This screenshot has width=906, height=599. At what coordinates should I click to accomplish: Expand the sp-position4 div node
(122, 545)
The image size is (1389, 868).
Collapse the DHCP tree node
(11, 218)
═══
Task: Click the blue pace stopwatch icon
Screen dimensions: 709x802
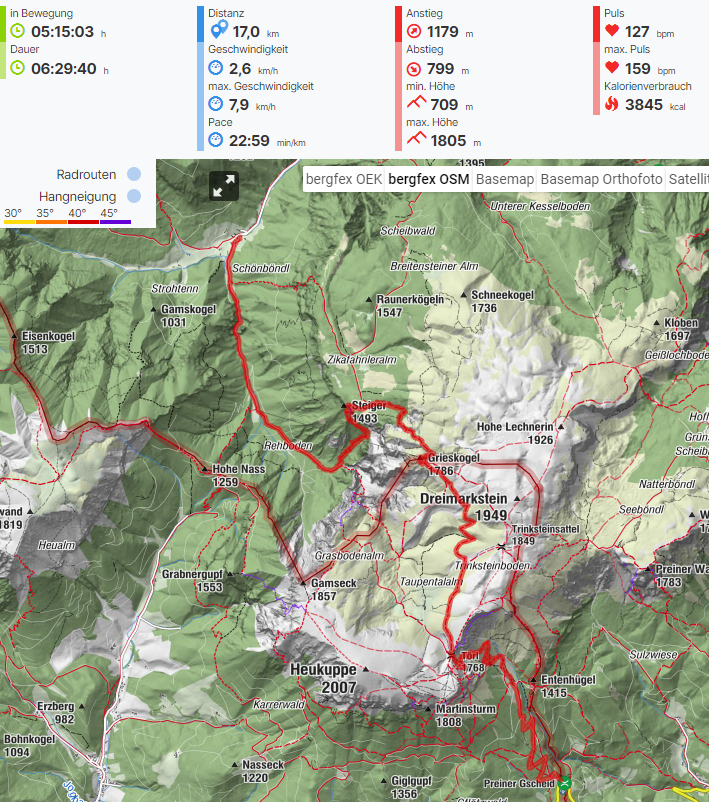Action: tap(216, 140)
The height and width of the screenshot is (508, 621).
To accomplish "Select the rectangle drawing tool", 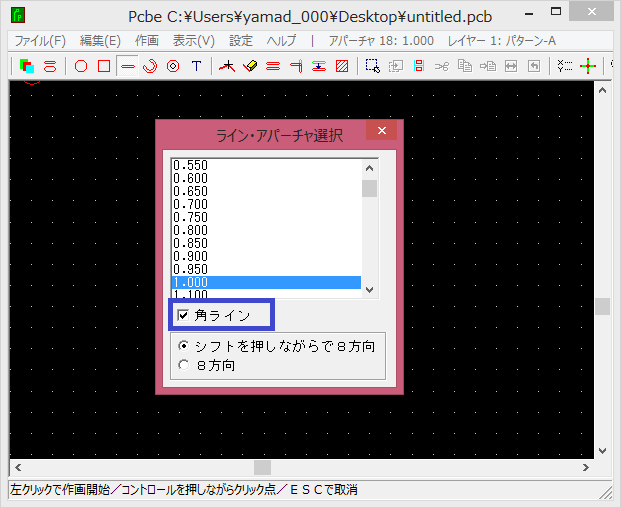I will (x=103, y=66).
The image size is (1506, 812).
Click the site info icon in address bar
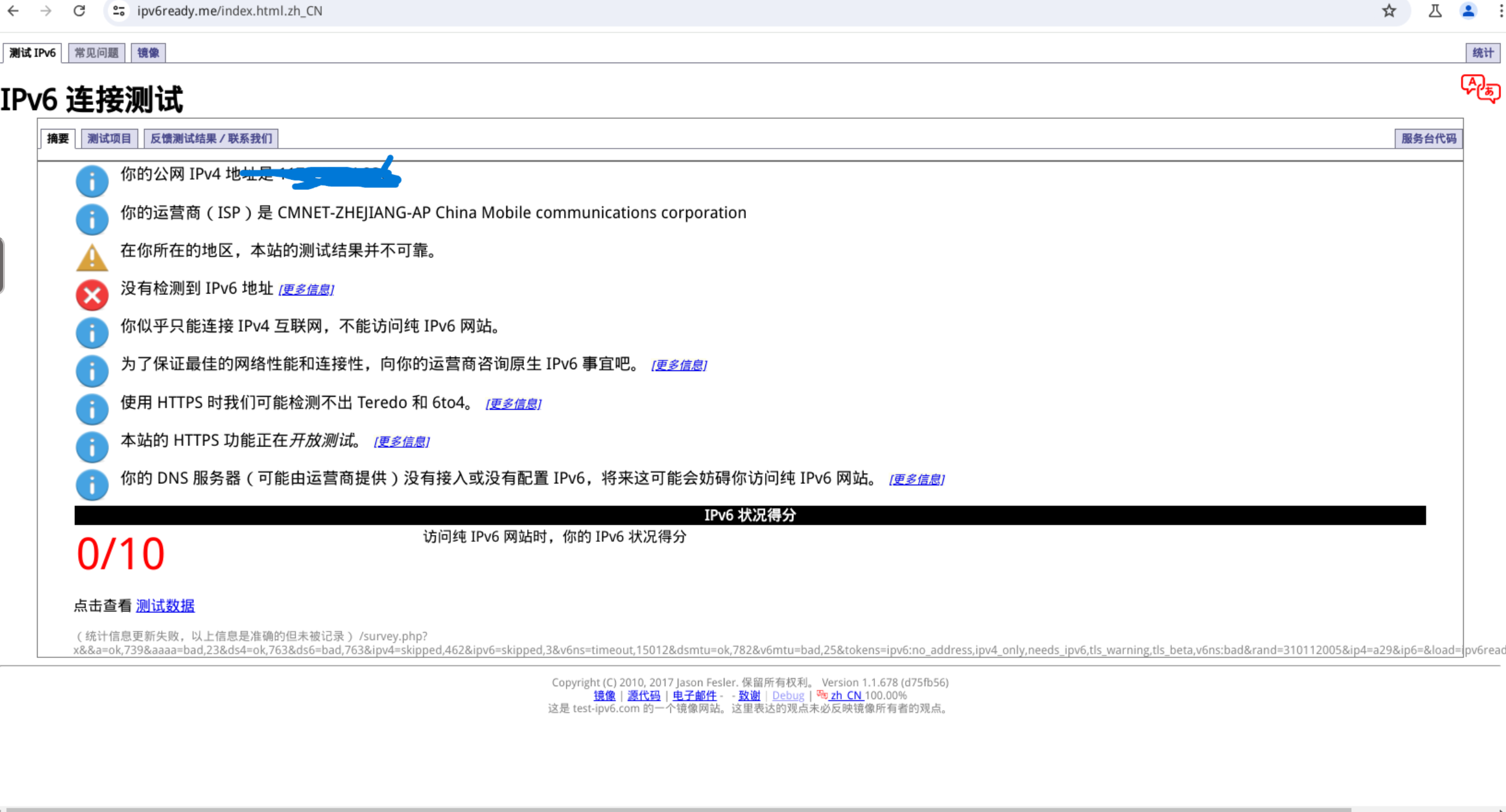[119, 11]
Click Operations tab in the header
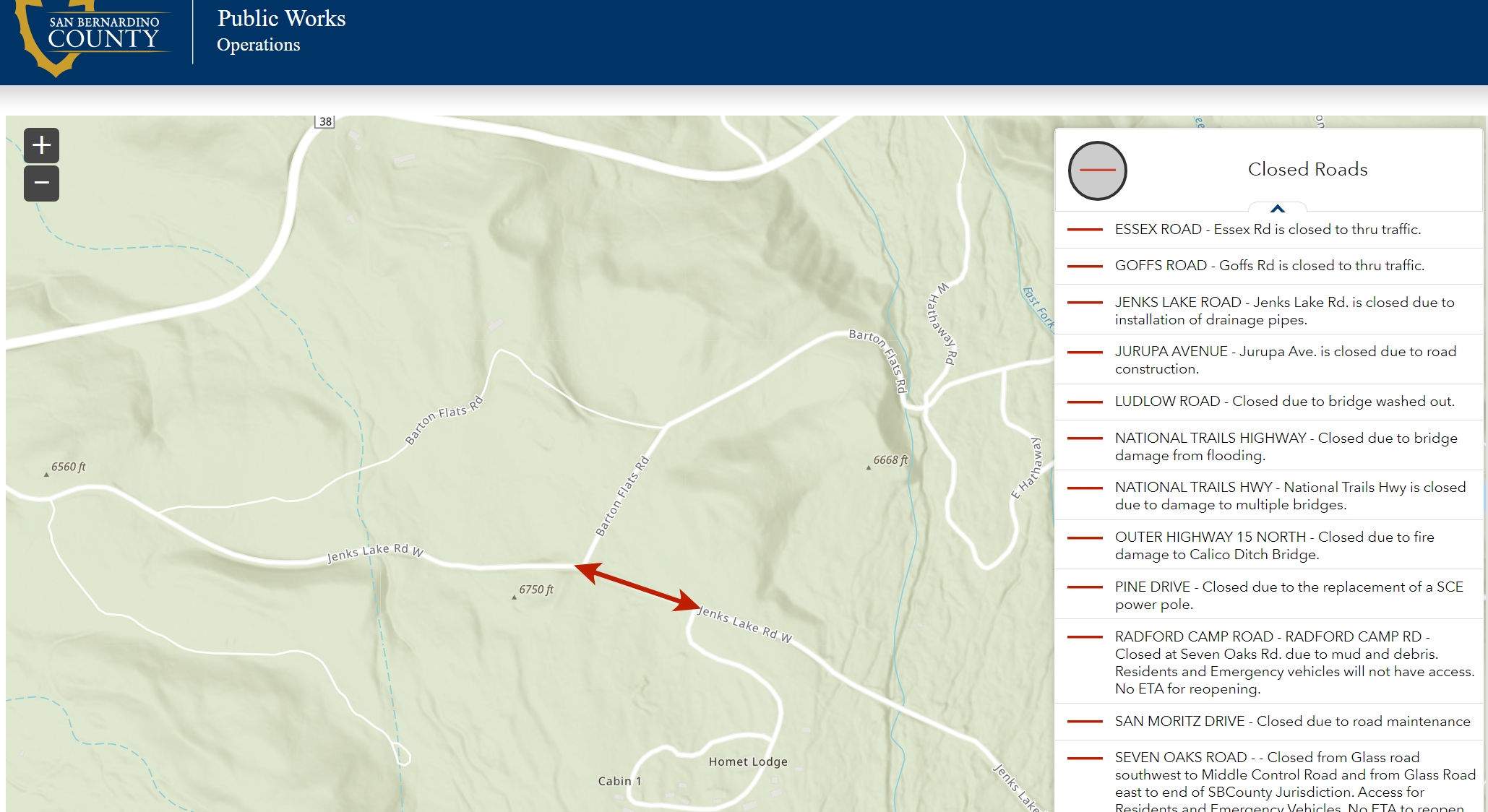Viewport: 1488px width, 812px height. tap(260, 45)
═══
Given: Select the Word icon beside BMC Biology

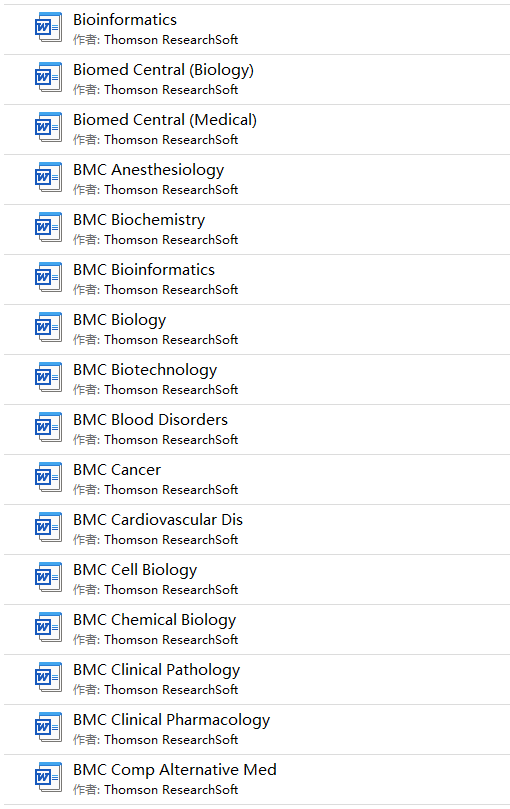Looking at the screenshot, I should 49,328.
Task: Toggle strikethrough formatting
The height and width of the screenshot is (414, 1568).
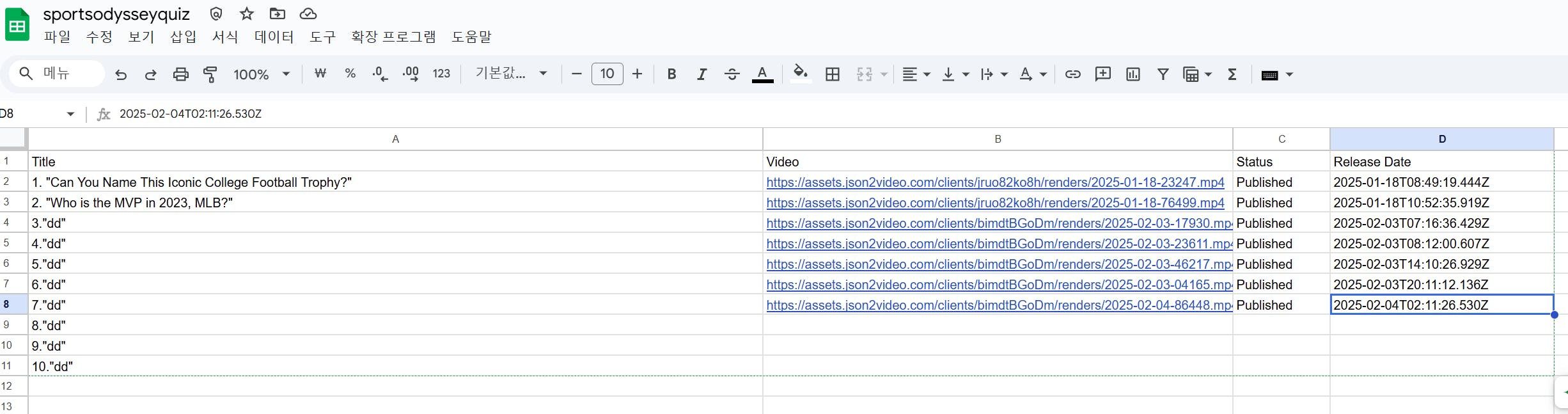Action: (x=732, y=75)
═══
EXERCISE AIM >>
Find every line in the records above that contains the string "image", and copy each of those lines out. Case counts.

RESPONSE FOR THIS EXERCISE >>
The image size is (1389, 868).
The image size is (1506, 812).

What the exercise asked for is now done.